The Monday afternoon keynote was by Keith Wilson, the CEO of Dynamic City, which has the contract to design, build, and operate the Utah UTOPIA project (an 18 community fiber project serving 300,000 homes).

The U.S. has the most expensive broadband in the world; the per megabit cost of broadband in Japan is ninety cents. In Korea, it's $2.50. In the U.S., it averages $25-$30 per megabit, or thirty times higher than the lowest. Clearly, the current reliance on incumbents to provide broadband is not working.

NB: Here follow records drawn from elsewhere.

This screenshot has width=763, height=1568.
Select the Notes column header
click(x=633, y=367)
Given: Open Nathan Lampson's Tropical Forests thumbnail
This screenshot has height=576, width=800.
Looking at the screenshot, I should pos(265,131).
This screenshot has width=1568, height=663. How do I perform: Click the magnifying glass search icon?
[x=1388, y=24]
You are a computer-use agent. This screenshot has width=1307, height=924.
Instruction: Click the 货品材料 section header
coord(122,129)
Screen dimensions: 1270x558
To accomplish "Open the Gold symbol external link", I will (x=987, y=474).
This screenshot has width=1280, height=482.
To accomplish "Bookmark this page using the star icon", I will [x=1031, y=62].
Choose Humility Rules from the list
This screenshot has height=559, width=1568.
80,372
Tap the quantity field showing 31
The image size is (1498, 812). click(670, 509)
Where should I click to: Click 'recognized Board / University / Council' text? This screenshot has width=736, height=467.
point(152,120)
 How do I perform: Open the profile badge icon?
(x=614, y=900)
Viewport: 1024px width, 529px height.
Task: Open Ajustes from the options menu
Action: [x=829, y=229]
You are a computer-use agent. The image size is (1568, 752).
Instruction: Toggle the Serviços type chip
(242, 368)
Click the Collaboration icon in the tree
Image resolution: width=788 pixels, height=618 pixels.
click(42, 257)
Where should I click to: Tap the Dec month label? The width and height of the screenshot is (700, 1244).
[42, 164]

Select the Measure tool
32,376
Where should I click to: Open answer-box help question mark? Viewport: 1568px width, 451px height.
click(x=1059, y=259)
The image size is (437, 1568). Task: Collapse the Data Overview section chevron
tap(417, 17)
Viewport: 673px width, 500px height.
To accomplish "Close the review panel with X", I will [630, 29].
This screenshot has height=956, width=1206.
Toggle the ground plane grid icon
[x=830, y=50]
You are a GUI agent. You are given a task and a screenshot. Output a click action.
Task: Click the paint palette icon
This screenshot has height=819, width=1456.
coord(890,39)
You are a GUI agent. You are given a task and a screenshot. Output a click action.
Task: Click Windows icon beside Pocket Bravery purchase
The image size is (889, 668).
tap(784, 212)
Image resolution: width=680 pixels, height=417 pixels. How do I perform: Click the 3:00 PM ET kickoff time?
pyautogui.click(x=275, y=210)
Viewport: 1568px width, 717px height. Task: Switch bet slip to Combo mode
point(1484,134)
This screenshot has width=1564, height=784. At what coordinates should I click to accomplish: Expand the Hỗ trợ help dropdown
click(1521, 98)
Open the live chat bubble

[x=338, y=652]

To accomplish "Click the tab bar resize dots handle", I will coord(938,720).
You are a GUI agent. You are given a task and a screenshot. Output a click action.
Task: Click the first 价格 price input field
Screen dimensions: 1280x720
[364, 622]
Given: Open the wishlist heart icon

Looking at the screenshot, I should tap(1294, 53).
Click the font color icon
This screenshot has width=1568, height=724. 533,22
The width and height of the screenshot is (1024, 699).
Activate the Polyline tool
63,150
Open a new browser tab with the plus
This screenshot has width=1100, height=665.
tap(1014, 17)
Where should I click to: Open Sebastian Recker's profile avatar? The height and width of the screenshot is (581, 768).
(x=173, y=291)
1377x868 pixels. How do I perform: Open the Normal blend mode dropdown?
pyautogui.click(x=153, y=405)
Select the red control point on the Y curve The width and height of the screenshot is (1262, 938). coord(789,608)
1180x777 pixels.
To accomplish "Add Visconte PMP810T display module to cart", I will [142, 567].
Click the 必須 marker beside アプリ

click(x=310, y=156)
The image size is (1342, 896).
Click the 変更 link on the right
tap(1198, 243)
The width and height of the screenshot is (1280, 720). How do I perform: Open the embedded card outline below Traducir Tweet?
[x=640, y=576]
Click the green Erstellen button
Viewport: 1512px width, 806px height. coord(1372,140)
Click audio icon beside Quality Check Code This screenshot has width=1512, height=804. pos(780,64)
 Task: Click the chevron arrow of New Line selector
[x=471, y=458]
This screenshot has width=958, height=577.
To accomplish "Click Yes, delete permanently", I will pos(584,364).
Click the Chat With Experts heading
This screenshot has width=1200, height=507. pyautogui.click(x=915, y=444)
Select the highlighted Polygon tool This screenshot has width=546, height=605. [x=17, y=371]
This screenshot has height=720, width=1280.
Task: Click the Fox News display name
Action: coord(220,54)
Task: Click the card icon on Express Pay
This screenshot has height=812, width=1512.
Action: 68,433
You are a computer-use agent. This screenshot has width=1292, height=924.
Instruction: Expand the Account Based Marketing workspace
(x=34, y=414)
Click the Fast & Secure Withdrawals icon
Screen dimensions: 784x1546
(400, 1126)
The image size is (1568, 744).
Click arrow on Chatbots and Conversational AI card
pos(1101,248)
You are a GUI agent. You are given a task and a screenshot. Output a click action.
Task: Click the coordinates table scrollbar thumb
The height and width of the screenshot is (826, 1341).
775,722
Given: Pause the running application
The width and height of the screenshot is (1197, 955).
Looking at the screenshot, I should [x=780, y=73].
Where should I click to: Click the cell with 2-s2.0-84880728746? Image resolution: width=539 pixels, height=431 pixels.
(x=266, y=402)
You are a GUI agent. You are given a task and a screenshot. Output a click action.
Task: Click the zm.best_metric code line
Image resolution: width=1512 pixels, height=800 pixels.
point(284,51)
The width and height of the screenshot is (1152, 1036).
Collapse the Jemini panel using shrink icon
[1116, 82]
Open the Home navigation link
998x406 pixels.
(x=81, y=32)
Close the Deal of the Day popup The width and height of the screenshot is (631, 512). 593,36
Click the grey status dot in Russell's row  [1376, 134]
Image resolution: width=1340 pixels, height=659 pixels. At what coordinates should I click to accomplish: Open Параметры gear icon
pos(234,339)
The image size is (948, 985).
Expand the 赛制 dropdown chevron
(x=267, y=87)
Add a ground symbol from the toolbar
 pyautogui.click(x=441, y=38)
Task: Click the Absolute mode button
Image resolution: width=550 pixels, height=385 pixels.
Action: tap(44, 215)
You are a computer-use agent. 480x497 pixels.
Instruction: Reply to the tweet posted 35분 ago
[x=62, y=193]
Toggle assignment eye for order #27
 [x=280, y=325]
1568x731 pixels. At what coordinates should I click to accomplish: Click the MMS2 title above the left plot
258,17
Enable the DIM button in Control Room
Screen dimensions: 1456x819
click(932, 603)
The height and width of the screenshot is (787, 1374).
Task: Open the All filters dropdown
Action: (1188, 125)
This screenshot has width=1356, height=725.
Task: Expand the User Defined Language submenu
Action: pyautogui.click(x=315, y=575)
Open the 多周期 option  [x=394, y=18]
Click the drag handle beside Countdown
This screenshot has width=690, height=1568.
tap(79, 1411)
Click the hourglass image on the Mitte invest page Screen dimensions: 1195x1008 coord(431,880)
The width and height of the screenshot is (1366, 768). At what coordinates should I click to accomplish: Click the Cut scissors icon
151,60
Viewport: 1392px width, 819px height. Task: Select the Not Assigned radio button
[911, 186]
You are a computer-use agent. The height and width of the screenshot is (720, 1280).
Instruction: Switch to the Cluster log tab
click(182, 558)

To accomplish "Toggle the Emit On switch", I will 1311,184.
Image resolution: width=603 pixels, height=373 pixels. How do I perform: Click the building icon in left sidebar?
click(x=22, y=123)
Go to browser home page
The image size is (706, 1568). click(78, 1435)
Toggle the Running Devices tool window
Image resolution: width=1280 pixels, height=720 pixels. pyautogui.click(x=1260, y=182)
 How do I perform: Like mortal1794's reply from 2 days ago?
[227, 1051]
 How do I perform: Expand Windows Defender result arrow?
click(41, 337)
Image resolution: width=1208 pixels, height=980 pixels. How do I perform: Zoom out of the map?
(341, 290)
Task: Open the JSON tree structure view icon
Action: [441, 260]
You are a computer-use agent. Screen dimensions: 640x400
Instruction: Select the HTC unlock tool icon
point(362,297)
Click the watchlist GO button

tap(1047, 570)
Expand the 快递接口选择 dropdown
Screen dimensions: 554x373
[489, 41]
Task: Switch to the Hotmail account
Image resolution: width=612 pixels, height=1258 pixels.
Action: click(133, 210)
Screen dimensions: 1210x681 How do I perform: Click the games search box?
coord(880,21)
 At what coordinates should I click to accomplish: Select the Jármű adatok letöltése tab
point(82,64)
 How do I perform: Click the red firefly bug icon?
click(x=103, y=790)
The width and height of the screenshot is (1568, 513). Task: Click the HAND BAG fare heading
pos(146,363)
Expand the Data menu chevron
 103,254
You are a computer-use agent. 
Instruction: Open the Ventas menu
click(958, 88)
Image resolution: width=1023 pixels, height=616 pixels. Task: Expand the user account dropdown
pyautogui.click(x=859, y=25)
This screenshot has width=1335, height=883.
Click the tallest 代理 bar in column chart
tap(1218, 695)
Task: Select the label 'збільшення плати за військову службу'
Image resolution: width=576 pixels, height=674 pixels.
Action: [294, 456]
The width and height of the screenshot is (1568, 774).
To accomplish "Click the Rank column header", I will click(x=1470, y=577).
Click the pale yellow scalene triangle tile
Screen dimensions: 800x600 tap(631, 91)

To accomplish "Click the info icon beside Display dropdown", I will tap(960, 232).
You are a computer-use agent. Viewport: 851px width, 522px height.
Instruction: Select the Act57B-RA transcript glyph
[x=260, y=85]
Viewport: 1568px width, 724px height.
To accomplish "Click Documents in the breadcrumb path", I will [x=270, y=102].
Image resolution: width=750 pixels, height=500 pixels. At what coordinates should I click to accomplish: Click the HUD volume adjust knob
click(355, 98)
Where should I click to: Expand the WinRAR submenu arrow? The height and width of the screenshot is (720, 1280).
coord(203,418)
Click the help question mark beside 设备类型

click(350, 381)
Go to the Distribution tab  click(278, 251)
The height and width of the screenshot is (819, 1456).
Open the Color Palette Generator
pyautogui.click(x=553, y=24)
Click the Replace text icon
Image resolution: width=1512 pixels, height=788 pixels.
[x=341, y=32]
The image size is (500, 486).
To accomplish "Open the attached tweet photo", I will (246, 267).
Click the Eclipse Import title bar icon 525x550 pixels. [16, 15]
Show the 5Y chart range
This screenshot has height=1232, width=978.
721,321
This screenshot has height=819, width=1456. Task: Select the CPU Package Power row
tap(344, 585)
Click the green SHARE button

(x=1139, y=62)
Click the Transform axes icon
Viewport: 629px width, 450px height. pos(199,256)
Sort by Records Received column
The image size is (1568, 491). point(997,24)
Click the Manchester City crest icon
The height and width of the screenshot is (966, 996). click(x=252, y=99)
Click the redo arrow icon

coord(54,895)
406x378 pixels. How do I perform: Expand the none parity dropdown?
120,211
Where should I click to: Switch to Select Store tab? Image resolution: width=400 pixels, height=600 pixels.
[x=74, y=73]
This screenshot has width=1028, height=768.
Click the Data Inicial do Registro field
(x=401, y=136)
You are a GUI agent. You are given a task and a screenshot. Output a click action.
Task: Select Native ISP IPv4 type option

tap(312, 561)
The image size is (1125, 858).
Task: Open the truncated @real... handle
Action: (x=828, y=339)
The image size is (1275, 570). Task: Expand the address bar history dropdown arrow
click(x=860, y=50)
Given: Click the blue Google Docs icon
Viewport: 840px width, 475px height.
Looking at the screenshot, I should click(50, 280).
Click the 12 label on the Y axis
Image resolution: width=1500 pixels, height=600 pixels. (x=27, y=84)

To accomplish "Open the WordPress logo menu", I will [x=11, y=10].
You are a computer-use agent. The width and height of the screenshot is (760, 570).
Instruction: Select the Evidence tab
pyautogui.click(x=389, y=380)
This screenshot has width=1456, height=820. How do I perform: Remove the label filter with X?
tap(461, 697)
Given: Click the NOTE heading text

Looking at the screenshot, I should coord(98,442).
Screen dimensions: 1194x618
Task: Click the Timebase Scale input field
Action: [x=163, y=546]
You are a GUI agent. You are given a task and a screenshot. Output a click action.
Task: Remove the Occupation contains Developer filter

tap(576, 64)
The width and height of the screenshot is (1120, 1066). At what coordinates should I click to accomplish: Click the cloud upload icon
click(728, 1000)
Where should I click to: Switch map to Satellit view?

Wilson identified four characteristics of a viable communitywide network:

  • Open and interoperable
  • Wholesale access available to multiple service providers
  • High quality carrier class equivalent to commercial networks
  • Highly scalable bandwidth to meet any kind of service need

A wholesale business model that allows for many service providers (as opposed to just one voice provider, one video on demand provider, etc.) reduces the risk for the network owner--if a service vendor fails or pulls out, the financial health of the network is less at risk.

Networks are like airports--a shared facility built by the community and used by multiple service providers (airlines) to offer a variety of services. Airports are good for communities because no airline would come to a community and build their own airport.

Communities need a "communications utility," and no less than the future of the community is at stake. A successful network must have widespread availability, must be affordable, and must offer customers choice. A closed network cannot offer all three, because the incumbent providers don't want competition. Private buildouts (the current situation with incumbents) capture the future of a community because no other provider will come, so the community becomes hostage to a single company.

If regulated monopolies have not worked in the past in terms of affordability and choice, why do we think unregulated monopolies (what we have now, in effect) will work better? What is best for a single company is not necessarily best for the businesses and residents of a community.

Open Service Provider Networks (OSPN) provide shared infrastructure that lowers costs for providers, creates a critical mass of subscribers that attracts providers to a community, and provides ubiquitous access (universal service) throughout the community (which also lowers costs). OSPNs lead to the lowest overall cost per megabit because they aggregate demand.

The issue is not fiber versus wireless, the real issue is bandwidth; abundant bandwidth, however it is delivered fosters economic development.

Small communities have to work regionally on open networks to aggregate enough demand to attract service providers.